The paper tackles the problem of distilling knowledge from teacher to student detectors in both one- and two-stage frameworks by addressing pixel-level imbalance, achieving state-of-the-art results on COCO object detection with RetinaNet and FCOS models outperforming their teachers.
We revisit the one- and two-stage detector distillation tasks and present a simple and efficient semantic-aware framework to fill the gap between them. We address the pixel-level imbalance problem by designing the category anchor to produce a representative pattern for each category and regularize the topological distance between pixels and category anchors to further tighten their semantic bonds.
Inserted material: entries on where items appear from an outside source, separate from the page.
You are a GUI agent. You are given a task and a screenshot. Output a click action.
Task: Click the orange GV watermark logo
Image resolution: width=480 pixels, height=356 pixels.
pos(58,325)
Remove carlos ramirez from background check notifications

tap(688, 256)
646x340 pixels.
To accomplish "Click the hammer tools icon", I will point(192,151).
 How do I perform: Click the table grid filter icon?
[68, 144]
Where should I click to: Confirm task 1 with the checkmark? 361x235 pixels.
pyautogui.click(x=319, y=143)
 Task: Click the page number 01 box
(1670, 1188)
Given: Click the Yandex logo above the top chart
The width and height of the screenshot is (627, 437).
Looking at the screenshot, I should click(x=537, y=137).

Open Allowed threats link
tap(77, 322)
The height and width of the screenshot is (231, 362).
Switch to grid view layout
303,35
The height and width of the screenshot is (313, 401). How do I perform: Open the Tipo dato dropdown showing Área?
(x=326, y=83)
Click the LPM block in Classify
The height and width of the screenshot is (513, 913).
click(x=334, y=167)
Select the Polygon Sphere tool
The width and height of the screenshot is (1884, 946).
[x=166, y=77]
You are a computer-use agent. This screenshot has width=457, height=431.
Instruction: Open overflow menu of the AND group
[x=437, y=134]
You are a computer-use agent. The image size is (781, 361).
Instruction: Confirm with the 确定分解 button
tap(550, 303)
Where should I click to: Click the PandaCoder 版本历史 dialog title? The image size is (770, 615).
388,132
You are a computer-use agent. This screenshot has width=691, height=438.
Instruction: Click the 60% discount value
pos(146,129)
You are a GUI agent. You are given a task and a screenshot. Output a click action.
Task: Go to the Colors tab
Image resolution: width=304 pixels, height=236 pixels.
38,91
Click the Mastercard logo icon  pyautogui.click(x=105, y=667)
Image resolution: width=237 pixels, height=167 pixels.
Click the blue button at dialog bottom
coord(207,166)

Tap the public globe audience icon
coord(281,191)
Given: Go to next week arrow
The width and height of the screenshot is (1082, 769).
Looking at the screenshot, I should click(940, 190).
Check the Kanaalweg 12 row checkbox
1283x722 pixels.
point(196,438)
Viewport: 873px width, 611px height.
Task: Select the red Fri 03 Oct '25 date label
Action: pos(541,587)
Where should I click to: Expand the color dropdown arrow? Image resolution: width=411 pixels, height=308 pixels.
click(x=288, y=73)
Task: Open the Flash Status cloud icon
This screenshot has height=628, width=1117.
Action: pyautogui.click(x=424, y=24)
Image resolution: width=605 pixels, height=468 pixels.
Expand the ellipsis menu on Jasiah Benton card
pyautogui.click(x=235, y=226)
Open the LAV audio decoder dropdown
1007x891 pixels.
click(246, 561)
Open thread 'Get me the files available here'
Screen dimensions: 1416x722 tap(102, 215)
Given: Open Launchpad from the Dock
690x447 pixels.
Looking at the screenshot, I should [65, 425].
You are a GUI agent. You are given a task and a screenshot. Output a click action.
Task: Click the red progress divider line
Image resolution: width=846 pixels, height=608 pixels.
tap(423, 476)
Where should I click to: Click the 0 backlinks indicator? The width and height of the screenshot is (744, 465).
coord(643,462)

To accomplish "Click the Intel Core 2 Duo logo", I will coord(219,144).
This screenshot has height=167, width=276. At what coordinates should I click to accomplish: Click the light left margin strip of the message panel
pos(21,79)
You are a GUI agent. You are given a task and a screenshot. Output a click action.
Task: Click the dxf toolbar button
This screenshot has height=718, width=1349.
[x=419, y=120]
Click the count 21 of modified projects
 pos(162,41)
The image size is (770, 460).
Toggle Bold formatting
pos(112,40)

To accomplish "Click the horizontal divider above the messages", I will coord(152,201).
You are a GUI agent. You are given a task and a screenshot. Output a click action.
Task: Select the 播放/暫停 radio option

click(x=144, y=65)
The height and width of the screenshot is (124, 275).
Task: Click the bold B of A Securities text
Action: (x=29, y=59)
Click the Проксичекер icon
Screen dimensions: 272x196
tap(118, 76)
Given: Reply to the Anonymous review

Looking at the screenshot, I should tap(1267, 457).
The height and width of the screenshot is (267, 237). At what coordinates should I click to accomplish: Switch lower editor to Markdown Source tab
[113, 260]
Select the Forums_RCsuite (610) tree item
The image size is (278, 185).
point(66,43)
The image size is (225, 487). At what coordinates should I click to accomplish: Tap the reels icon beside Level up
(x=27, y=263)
We name our method SEA (SEmantic-aware Alignment) distillation given the nature of abstracting dense fine-grained information by semantic reliance to well facilitate distillation efficacy. SEA is well adapted to either detection pipeline and achieves new state-of-the-art results on the challenging COCO object detection task on both one- and two-stage detectors. Its superior performance on instance segmentation further manifests the generalization ability. Both 2x-distilled RetinaNet and FCOS with ResNet50-FPN outperform their corresponding 3x ResNet101-FPN teacher, arriving 40.64 and 43.06 AP, respectively. Code will be made publicly available.